In one of a pair of posts libertarian Julian Sanchez has written that has sparked a whole lot of discussion concerning what he terms "epistemic closure" (an inartful if technically correct description of the current right-wing refusal to seriously engage liberal and left-wing arguments), he offers the phenomenon of Constance McMillen, a teenage lesbian in small-town Mississippi, who petitioned to be allowed to attend her prom with her girlfriend. Specifically, he recounts the flood of emails received at a site dedicated to the issue from all over the world that, in essence, must have shattered their view of themselves as doing nothing out of the ordinary.
Let me tell my own version of this kind of thing, only from the other side.
In June, 1994, my wife and I were preparing to move to southern Virginia where she would take up her first appointment as pastor of Centenary UMC in Jarratt, VA. She was to be ordained a deacon under the old order of ordination at the Annual Conference that year, held in Norfolk. Her mother came out from Illinois, and we took a suite on the beach in Virginia Beach, just a hop, skip, and a couple jumps away. While staying there, I decided to pick up a copy of the Richmond, VA Times-Dispatch, which would be the paper we would have access to while in Jarratt.
At the time, there was much buzz concerning a custody case in which a woman sought custody of her grandchild because her daughter, who currently had custody, was a lesbian (this case became the basis for a TV movie featuring Valerie Bertinelli). It should go without saying that I found the whole thing nonsensical; of course the woman had no reason or privilege under law to take a child from her birth mother solely because that woman was a lesbian. It was absurd on its face.
While sitting in my suite one morning, coffee slowly bringing wakefulness, I read an editorial that not only supported the woman's case, but did so in a manner I found blatantly dishonest. The editors' contention was that the child's mother was an unfit parent because she admitted, under oath, to breaking Virginia's sodomy laws.
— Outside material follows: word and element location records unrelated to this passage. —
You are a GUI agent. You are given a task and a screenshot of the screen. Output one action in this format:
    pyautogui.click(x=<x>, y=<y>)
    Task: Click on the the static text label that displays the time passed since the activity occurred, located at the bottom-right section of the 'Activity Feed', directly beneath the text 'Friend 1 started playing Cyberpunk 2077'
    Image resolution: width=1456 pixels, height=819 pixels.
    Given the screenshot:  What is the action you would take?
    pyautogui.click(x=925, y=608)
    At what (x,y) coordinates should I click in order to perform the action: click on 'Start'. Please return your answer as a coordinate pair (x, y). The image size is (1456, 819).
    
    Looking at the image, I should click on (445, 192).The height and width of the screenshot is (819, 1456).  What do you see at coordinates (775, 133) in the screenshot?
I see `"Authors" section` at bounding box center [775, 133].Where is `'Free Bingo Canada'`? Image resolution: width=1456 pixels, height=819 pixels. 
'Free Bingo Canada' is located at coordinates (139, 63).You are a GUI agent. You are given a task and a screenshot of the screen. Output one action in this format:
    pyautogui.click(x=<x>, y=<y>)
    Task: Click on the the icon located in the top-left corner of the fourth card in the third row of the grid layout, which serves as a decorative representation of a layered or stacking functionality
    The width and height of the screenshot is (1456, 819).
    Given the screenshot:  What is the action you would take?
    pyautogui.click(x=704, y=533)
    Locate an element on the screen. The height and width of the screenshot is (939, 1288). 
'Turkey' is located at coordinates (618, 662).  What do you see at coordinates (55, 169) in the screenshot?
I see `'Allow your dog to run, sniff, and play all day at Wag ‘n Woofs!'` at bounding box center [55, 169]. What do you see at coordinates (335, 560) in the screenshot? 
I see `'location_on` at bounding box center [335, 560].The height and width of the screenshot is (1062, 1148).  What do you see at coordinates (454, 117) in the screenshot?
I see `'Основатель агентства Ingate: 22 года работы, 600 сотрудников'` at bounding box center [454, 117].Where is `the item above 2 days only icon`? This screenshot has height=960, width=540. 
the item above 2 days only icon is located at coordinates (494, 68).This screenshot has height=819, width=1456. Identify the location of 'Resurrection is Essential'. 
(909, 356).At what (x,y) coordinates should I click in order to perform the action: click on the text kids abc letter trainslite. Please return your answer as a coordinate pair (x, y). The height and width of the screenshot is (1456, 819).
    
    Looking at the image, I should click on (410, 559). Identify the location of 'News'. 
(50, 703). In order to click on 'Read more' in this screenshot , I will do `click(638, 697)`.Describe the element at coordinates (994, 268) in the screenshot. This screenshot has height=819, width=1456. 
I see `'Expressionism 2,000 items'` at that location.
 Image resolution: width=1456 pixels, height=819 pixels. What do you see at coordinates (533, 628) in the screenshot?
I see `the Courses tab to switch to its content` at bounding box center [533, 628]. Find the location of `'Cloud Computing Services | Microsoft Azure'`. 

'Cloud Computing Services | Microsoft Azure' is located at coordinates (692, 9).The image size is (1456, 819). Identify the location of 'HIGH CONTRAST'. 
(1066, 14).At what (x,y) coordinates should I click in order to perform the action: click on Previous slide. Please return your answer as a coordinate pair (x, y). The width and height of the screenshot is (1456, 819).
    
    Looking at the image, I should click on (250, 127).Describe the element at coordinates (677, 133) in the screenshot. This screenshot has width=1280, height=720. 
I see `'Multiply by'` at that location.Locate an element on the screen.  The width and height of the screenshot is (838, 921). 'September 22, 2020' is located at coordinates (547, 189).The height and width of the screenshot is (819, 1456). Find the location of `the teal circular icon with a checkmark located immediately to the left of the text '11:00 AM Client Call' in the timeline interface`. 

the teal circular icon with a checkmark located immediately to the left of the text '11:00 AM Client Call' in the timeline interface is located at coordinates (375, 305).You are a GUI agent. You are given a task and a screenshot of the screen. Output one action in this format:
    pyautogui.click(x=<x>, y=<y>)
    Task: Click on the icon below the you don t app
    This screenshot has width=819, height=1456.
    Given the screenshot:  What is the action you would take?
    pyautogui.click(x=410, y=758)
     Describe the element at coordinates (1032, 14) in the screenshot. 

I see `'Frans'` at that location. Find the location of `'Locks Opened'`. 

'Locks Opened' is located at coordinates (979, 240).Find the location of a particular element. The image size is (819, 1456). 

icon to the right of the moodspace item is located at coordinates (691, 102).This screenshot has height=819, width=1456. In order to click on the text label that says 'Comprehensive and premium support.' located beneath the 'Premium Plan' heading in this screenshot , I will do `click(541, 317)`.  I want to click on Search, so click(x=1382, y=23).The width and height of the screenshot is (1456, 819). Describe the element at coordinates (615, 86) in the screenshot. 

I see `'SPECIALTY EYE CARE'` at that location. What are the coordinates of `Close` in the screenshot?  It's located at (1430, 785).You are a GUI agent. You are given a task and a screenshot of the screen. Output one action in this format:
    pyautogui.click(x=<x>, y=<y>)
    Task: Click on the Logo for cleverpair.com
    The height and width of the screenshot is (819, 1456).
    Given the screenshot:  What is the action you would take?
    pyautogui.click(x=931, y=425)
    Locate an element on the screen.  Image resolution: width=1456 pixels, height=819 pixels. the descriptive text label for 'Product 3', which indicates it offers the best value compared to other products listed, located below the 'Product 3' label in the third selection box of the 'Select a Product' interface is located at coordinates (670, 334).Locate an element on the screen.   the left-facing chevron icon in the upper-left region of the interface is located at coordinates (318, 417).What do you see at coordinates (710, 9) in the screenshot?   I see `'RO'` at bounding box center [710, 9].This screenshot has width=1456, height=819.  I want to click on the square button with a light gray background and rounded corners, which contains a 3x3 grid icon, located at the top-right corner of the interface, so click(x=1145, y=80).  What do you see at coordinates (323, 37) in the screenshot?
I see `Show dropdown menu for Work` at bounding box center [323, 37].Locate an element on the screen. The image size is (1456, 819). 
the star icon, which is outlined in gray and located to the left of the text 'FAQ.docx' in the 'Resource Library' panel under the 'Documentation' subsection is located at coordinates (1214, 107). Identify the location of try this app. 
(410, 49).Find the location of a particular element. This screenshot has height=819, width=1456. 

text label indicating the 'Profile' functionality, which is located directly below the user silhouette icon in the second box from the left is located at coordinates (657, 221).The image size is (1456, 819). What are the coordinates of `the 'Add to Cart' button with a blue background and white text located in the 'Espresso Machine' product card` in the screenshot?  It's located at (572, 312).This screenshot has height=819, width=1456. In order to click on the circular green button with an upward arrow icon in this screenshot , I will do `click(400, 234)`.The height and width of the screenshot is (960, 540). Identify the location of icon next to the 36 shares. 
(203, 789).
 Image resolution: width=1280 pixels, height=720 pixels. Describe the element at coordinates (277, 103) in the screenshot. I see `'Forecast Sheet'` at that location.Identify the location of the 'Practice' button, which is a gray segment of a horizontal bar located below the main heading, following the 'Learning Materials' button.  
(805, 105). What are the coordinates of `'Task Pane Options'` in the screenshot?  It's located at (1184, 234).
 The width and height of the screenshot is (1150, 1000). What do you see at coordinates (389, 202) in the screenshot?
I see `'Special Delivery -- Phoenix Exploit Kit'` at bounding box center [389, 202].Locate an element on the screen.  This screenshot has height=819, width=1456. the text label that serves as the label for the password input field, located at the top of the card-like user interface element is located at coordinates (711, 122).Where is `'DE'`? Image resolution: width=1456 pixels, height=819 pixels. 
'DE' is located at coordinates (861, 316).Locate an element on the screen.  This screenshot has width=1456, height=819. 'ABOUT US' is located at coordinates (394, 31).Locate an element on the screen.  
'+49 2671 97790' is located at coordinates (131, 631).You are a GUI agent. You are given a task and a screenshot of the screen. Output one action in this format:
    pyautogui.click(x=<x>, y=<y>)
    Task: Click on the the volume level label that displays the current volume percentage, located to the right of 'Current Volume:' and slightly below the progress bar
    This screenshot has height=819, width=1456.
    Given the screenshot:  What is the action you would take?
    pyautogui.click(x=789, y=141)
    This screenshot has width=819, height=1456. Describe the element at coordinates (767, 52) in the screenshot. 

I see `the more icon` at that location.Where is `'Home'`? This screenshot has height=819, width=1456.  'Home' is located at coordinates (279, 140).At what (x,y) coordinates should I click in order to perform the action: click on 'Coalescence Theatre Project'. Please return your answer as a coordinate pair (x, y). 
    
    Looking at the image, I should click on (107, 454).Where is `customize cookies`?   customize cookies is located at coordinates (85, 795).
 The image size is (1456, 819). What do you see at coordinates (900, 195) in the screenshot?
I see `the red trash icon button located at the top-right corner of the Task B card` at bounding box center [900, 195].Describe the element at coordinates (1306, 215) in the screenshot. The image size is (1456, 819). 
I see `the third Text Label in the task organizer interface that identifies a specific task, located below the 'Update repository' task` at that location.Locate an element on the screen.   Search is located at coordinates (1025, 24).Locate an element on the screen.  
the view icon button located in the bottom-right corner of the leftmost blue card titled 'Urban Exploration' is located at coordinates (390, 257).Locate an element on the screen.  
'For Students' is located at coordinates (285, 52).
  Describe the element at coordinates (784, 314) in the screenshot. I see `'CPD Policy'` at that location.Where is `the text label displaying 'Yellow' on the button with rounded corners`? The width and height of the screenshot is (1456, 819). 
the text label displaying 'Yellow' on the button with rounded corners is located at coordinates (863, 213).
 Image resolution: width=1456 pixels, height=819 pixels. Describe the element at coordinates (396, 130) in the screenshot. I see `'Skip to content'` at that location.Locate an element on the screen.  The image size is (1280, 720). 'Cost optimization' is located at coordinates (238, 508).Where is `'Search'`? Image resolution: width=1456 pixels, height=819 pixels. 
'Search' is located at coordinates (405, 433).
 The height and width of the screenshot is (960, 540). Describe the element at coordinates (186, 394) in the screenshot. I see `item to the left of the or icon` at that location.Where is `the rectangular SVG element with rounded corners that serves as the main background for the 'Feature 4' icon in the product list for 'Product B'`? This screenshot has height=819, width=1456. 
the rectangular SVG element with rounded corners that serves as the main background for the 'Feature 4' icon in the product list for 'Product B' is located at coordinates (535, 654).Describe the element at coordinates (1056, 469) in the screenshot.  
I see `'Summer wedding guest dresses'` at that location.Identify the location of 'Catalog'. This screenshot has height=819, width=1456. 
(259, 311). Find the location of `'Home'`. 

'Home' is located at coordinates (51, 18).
Without actually referencing the particularities, the editors said that, as an admitted violator of the law, this woman was, ipso facto an unfit parent.
My initial reaction - and I am being honest about this - was to consider the editorial a joke, a kind of National Lampoon-style hyperconservative argument to show how ridiculous it all really is.
Except, it dawned on me they were completely serious.
Now, I suppose that my own relatively young age (I was 28) and inexperience (I had lived my whole life sheltered from the far reaches of conservative ideas, and was in the waning days of four years in a seminary of a liberal mainline Christian denomination in the nation's capital) certainly played a part in the shock I felt. I still think the argument, at least as presented by the editors, was intellectually dishonest. After all, the "law" the woman "broke" was admitting, under oath, to performing oral sex on her female partner. Under this standard, what set of parents would be "fit", precisely because they, too, engage in "sodomy" as defined by the Commonwealth's statutes?* Their real objection wasn't that she was "an admitted criminal". They didn't like that she was a lesbian who had custody of a child. Everything else was nonsensical drivel.
When it dawned on me the editors were serious, it also occurred to me that they might not be outliers, but represent a good chunk of opinion, the thought of people in the area to which I was moving.
So, I sympathize with the folks in that little Mississippi town who realized, via the miracle of the internet, that their insistence that local traditions not be messed with in the name of oddments like "equal protection" and "respect for diversity" found themselves the target of so much vitriol. It can, indeed, be quite stunning to realize that not everyone holds the same set of ideas. It can be even more stunning to hear from people who hold your own views in contempt, as a sign of one's own malicious nature.
I do not know what the solution to this particular conundrum, if it is such, might be. A start might just be a willingness to move beyond caricature, and engage in substantive discussion, not excluding rancor but also not including a refusal to grant a certain benefit of the doubt to one's ideological opponents.
*I do not know for sure, but I think it probable that Virginia's overbroad sodomy statutes were invalidated when the Supreme Court declared such unconstitutional.